In Search of the Perfect Red – Alizarin
Go red or go home is the siren call to all who strive for glamour like Diana Vreeland – the Empress of Fashion – feel under-dressed without a slash of red to add that essential flash of boldness to our visage.
The quest for the Holy Grail of the perfect red is ancient…
And The Ancients were no less relentless in their quest for the perfect red which they considered the open sesame to a world of opulence in textiles. They discovered the holy grail in a plant called Alizarin – the very word itself full of exotic promise.
I often find myself madly murmuring Alizarine in my sleep or hobbling about Mayfair and St James’s.

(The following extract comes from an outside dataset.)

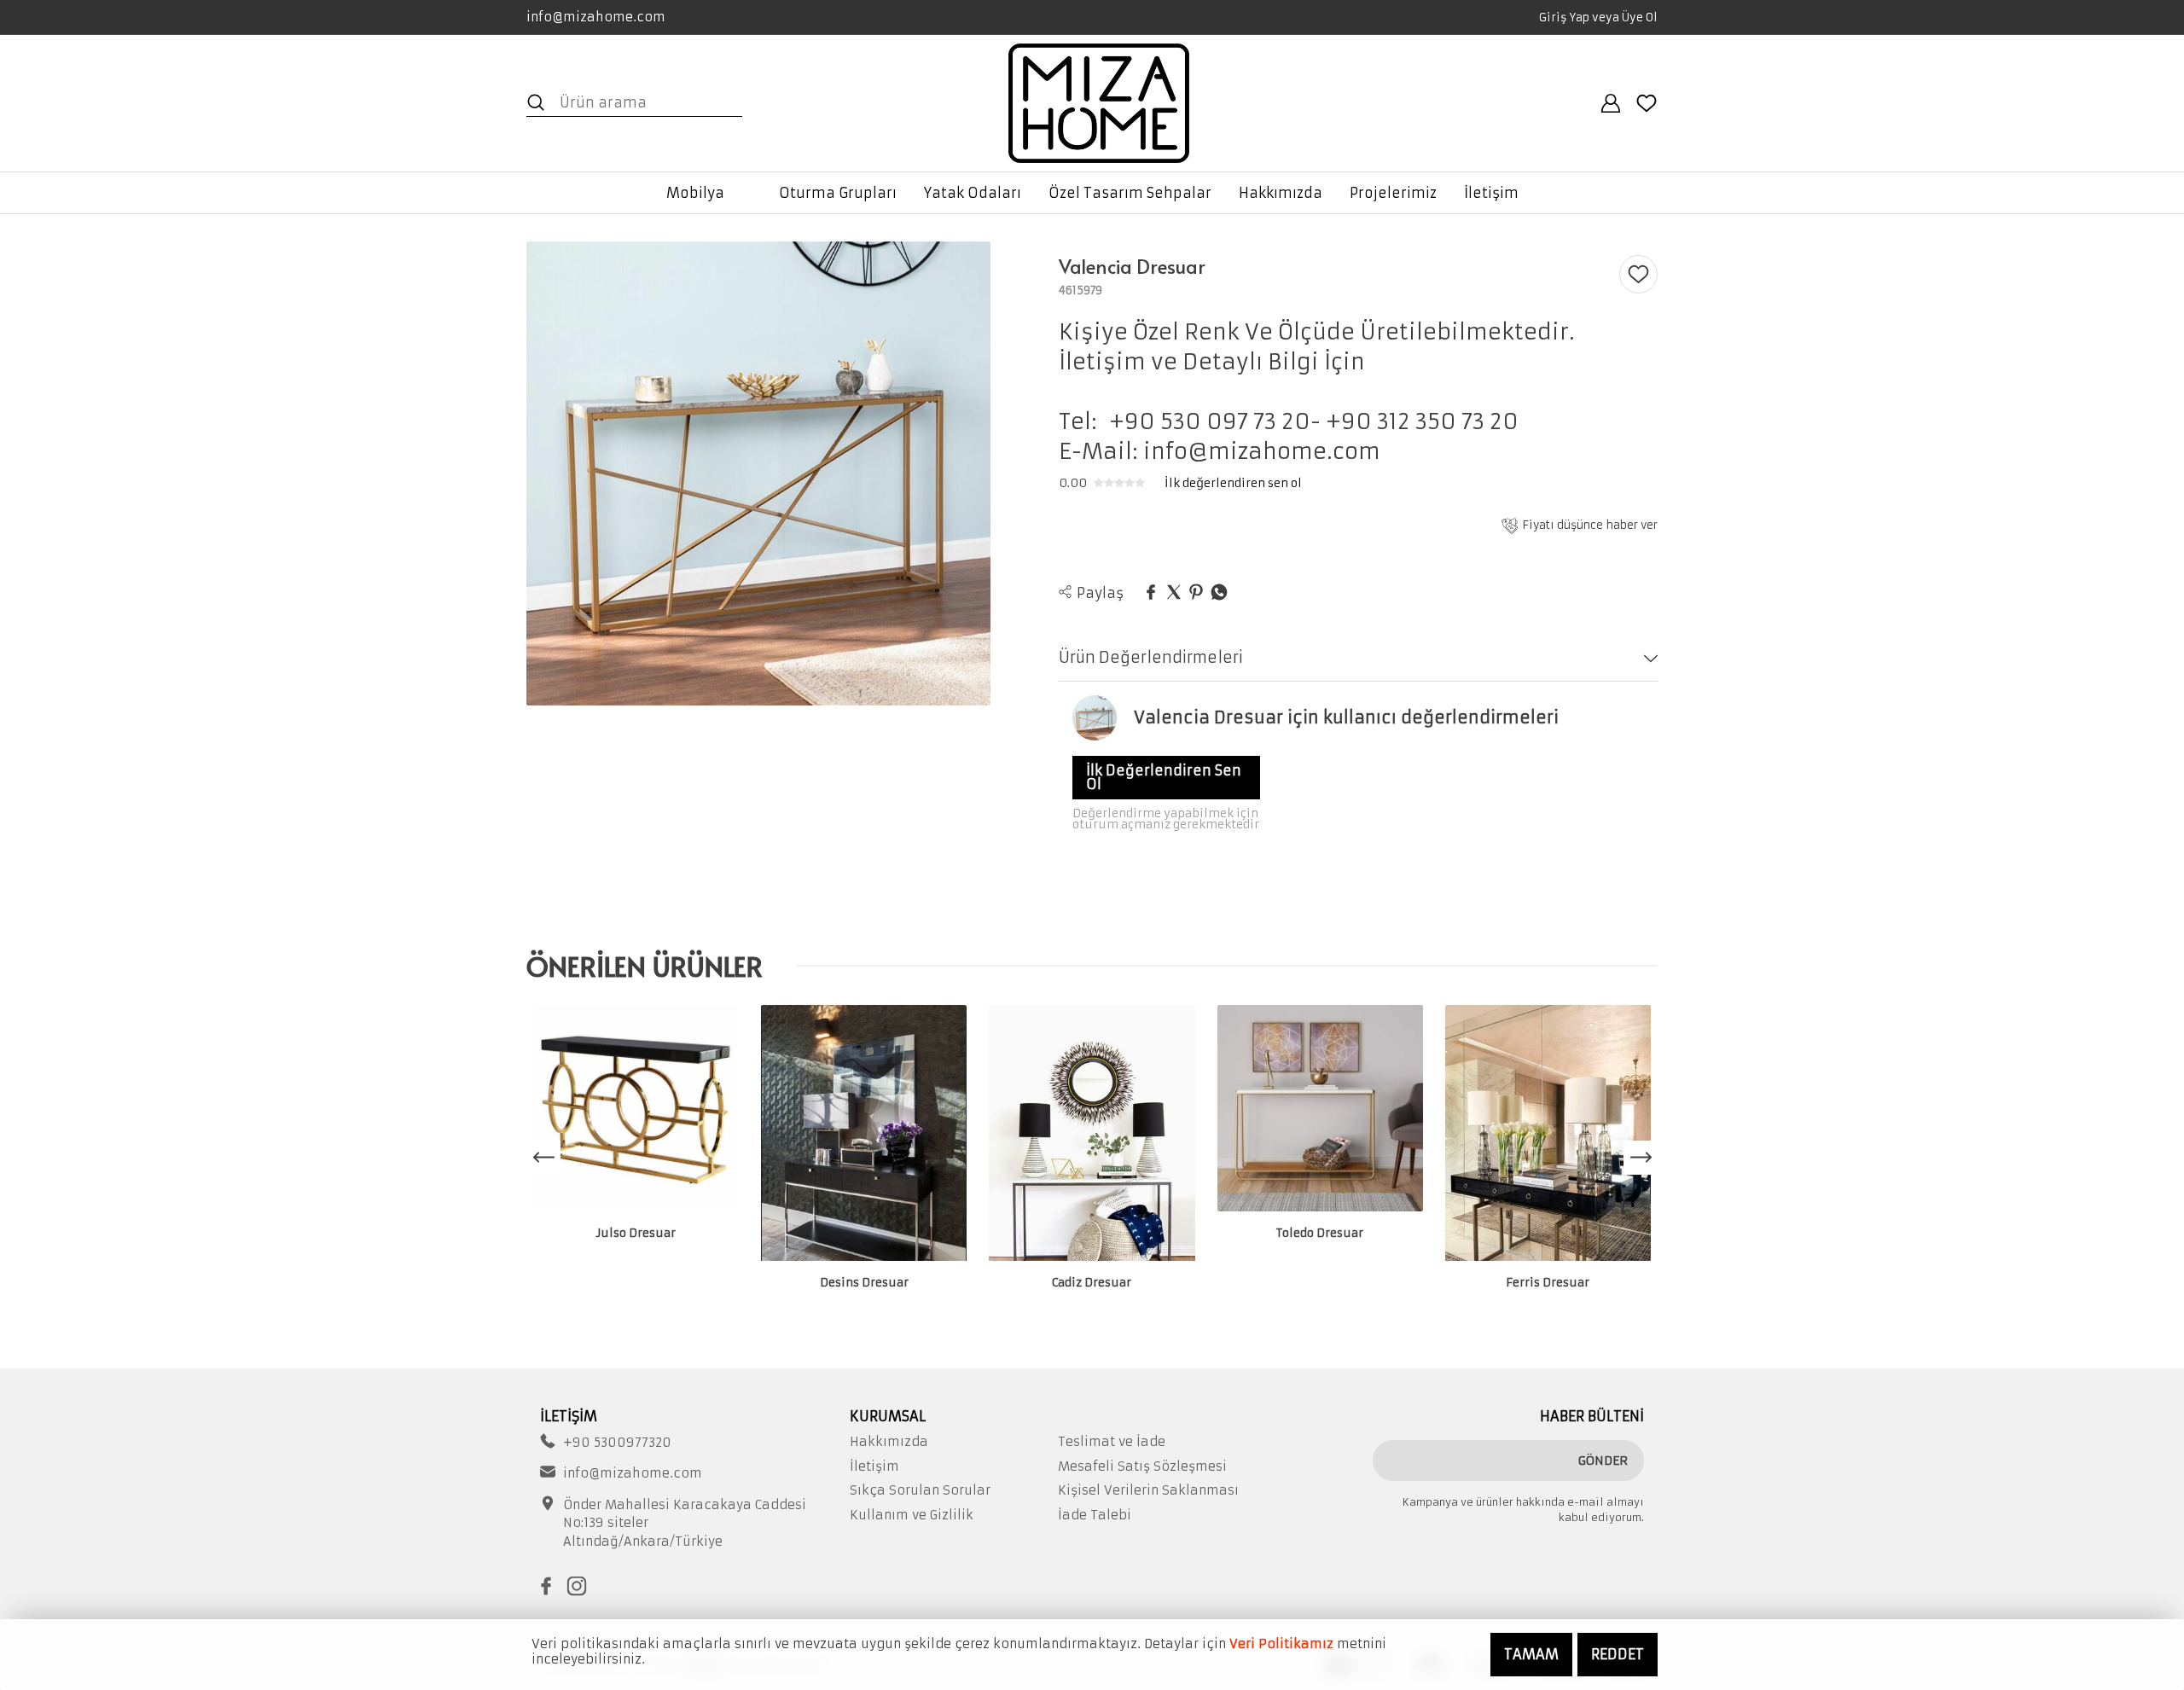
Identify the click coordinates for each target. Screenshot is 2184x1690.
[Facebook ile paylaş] (1150, 593)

The plant was used by the ancients over 6000 years ago as a dye to demonstrate their wealth and power but Alizarine was also used for makeup and perfume as well as a dye for carpets textiles and fashion.
Bountiful Stocks of alizarin were found in Tutankhamun’s tomb and Alizarine was the bread and butter of the East India Company who struggled to meet the endless demand of Mayfair Eccentrics and their legions of followers.
Alizarine & its unique link to The Perfect Red for textiles furnishings fashion lipstick rouge and even perfume made it the trademark of the grand and the glamorous Penhaligon’s feature Alizarine in their trade routes a range which conjures the exotic magic of the 17th & 18th Centuries. It is the colour and scent of salons and eccentrics. Don’t leave home without it!
Alizarin – Formula: C14H8O4 – Alizarin is the main ingredient for the manufacture of the madder lake pigments known to painters as Rose madder and Alizarin crimson. Throughout history alizarin – derived from plants of the madder genus – it has been used as a fabric dye.